今日は宿題プリントが1枚なしになったんだと言い通した。
えらいペケのいっぱいついた漢字テストが本棚の底からくしゃくしゃになって出てきた。
かーちゃんに見つかり次第、その「穴うめ」相当のことをしなくてはならないので、どうやらあんまり効率のいいものではないらしいとヤツも気がついてきたところであった。
ズルをするくらいならかわいいものだけど、
これほど「隠す」のは、はじめてだった。
なんかショック。
やっぱり腑に落ちず、
ヤツがトイレに行こうとドアを開けた時
立ちふさがって頭を抱えて聞いてみた。
この傷、ほんとはどうしたん?
「・・・・」
ケンカしたん?
「・・・(うなづく)」
怒らんけぇ、言ってごらん。
「・・・大休憩のときー、なんかすごいうるさく言ってきてー、うるさいわーって言ったらー、もっとぎゃあぎゃあ言ってきてー、むししとったらー、たたいてきてー、手があたってー、いたーっていってー、やりかえしてー、つかみあいになってー、」
誰と?
「・・・Sくん・・・」
ケンカしたこと、なんでかーちゃんに言わんかったん?
「・・・・」
かーちゃんが相手に怒鳴り込んでいくと思った?
「・・・うん。
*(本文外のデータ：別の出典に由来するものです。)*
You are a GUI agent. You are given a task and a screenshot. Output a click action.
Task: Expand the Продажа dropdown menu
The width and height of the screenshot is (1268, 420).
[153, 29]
Sくんがかわいそうじゃ・・・」
どんだけ凶暴な母だと思っていたのであろうか。
「でー、つかいみあいになってー、けってー、Sくんが泣いてー、ちょびが勝ってー、おたがいにごめんねって。」
この上自分が負けたとわかったらかーちゃんが逆上すると思ってのウソかどうか、それはわからない。
ベッドに入り、部屋を暗くする。
けんかして、いやだった?と聞くと、
「うん・・・だってね、Sくんずるいんよ・・・」
なんだか遊びの中のいろんな理不尽なことに、今回ばっかりは耐えかねてケンカになったことを切々と話した。
そっかぁ。小学生もいろいろたいへんなんだねぇ。
そういうと、息子は声も出さずに泣いて、すすりあげていた。
だんだん、かーちゃんにも言えない、秘密の小部屋が心の中に現れてくる。
誰にも言えずに、ひとりで抱え込む闇がある。
育てば育つほど、それは大きくなり、増えていく。
かーちゃんが、それを無理矢理暴いたところで、きっとどうしようもないのだろう。
息子の学年には何人か「問題児」がいて、教室からふらーっと出て行ったり、暴言暴力、毎日なにかしらびっくりするような「事件」がある。(そういうことは目をキラキラさせて報告する息子)
先生方はその子たちの指導にくたくたなんだと思う。
お母さんたちは心配する。
そんなことでは授業にならないよね、
おとなしい子には目が届かないよね、
もう学級崩壊よね、
他の子までつられて乱暴な口をきいて、
この先高学年になって体が大きくなったら、どんどん歯止めがきかなくなるんじゃ・・・
そう、話せば話すほど心配は大きくなって、
なかには転校させることも考えた親御さんもいるらしい。
そうだよねぇ・・・
だけど
この先、いろんな困難が目の前に転がるだろう。
親が取り除いてやれることにも限界があるだろう。
その困難を、どうすればいいか
知恵を身につけてほしいと思う。
やられたらやりかえせ、とは言わない。
どうしたら、嫌な思いをしなくてすむか、痛い思いをしなくてすむか、
自分で考えて、戦うなり逃げるなりしてほしいと思う。
今はかろうじて、腕の中でべそべそ泣ける距離にいるんだけど、
すこしずつ
手の届かないところに行こうとしている9歳男子。
かーちゃんはせつないけど、見守ろうと思う。